__TASK PROMPT__
Every line from the one with "Given: Select the" through the end of the entries below must be retyped exactly, and only those lines. The pictures are not part of the copy.

__PROVIDED DATA__
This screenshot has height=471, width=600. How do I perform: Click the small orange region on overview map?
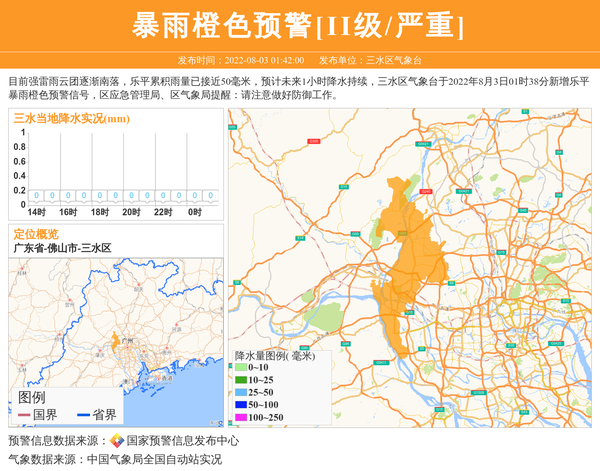click(x=116, y=342)
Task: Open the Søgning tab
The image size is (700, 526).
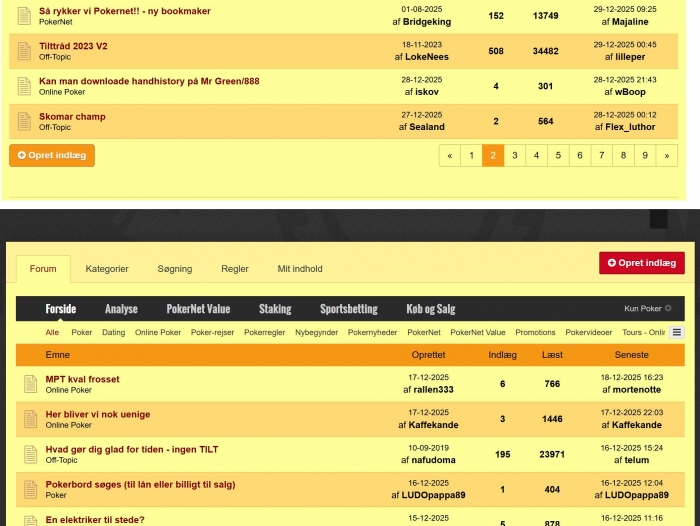Action: pyautogui.click(x=175, y=269)
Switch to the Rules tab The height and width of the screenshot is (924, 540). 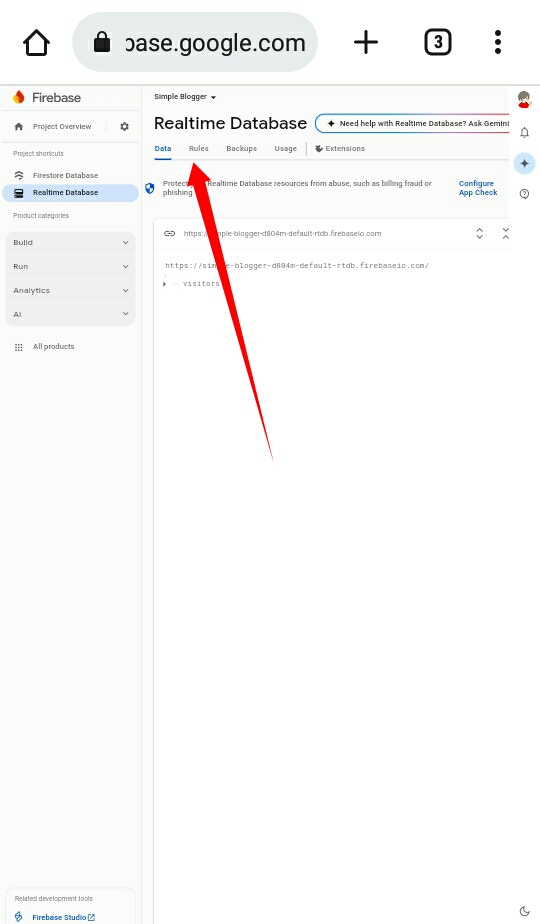199,148
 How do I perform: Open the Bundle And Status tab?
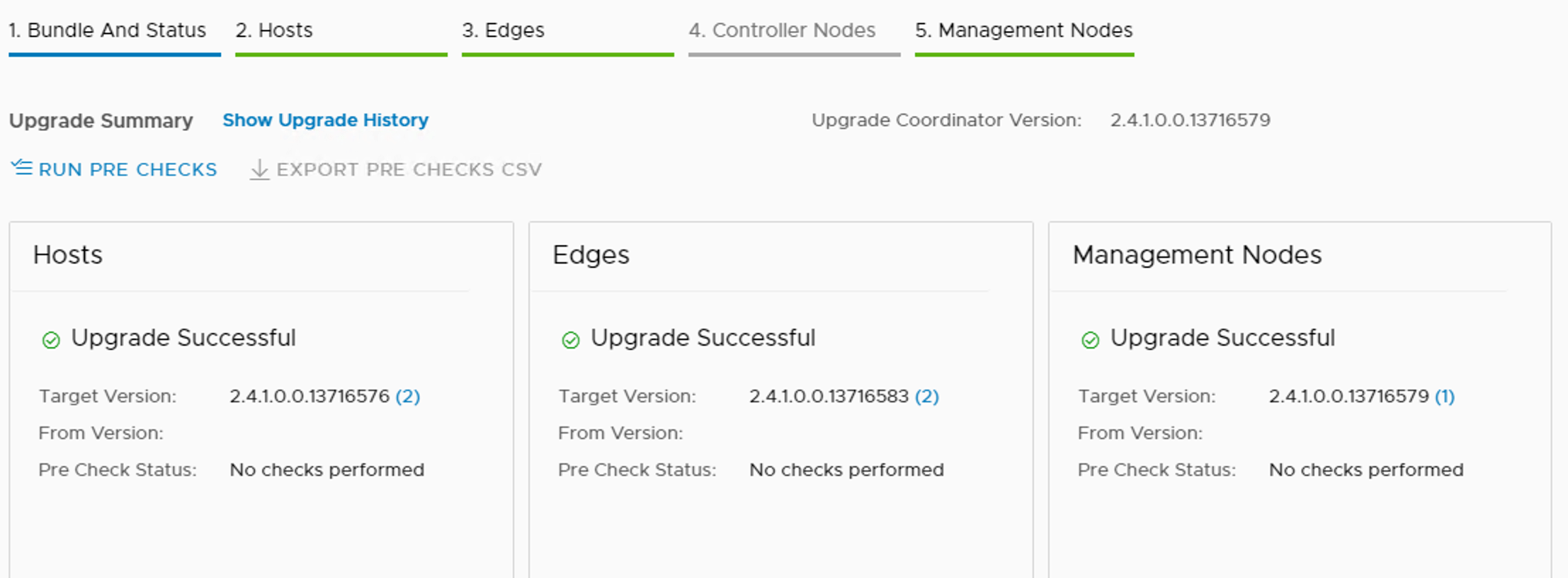(107, 30)
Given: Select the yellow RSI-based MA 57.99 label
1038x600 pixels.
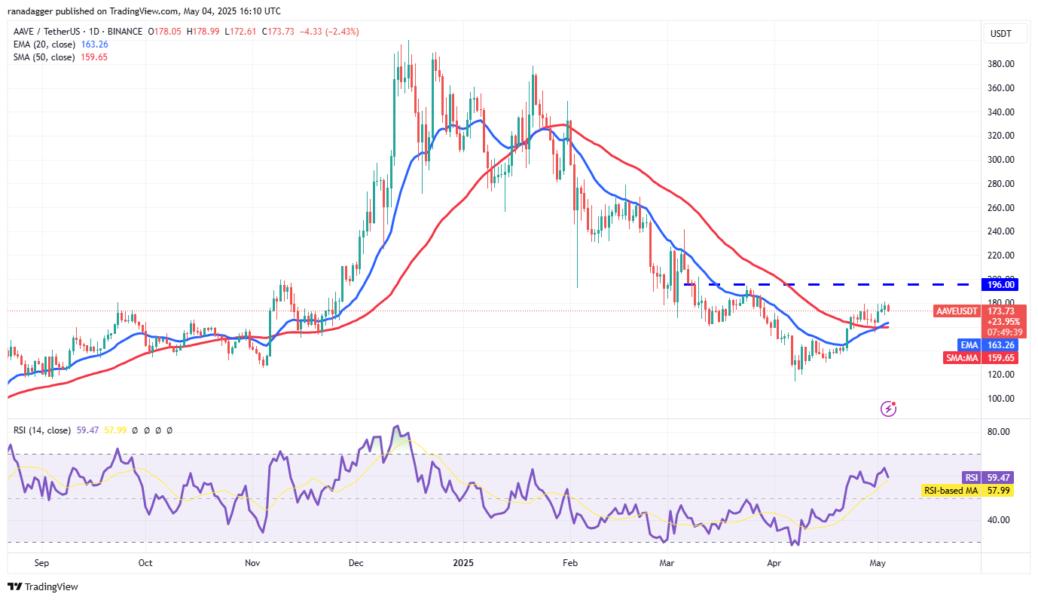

__OUTPUT BELOW__
Given: Select the yellow RSI-based MA 57.99 label
1038x600 pixels.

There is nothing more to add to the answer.